_Passage given_:
┄┄┄┄┄┄┄┄┄┄┄┄┄┄┄┄┄┄┄┄

In [3]:
#State setting of the board and players

import numpy as np
import pickle

BOARD_ROWS = 3
BOARD_COLS = 3


class State:
    def __init__(self, player1, player2):
        self.board = np.zeros((BOARD_ROWS, BOARD_COLS))
        self.player1 = player1
        self.player2 = player2
        self.isEnd = False
        self.boardHash = None
        # player player 1 goes first by initializing it first
        self.playerSymbol = 1

    # getting the unique hash of the current state of the board
    def getHash(self):
        self.boardHash = str(self.board.reshape(BOARD_COLS * BOARD_ROWS))
        return self.boardHash

    #logic to get the winner 
    def winner(self):
        
        # checking row
        for i in range(BOARD_ROWS):
            if sum(self.board[i, :]) == 3:
                self.isEnd = True
                return 1
            if sum(self.board[i, :]) == -3:
                self.isEnd = True
                return -1
            
        # checking column
        for i in range(BOARD_COLS):
            if sum(self.board[:, i]) == 3:
                self.isEnd = True
                return 1
            if sum(self.board[:, i]) == -3:
                self.isEnd = True
                return -1
            
        # checking diagonal
        diag_sum1_l_to_r = sum([self.board[i, i] for i in range(BOARD_COLS)])

┄┄┄┄┄┄┄┄┄┄┄┄┄┄┄┄┄┄┄┄

_Short problem A_:
In the board state code, what value is the board's row count set to?
_Short problem B_:
Transcribe the board state code, starting at "self.player1 = player1" and ending at "str(self.board.reshape(BOARD_COLS * BOARD_ROWS))".
The listing after the code is not needed.

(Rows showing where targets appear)

┄┄┄┄┄┄┄┄┄┄┄┄┄┄┄┄┄┄┄┄

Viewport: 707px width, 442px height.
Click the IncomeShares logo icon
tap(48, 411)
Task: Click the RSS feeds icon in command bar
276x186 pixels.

┄┄┄┄┄┄┄┄┄┄┄┄┄┄┄┄┄┄┄┄

_Complete response A_:
BOARD_ROWS is set to 3.

_Complete response B_:
self.player1 = player1
        self.player2 = player2
        self.isEnd = False
        self.boardHash = None
        # player player 1 goes first by initializing it first
        self.playerSymbol = 1

    # getting the unique hash of the current state of the board
    def getHash(self):
        self.boardHash = str(self.board.reshape(BOARD_COLS * BOARD_ROWS))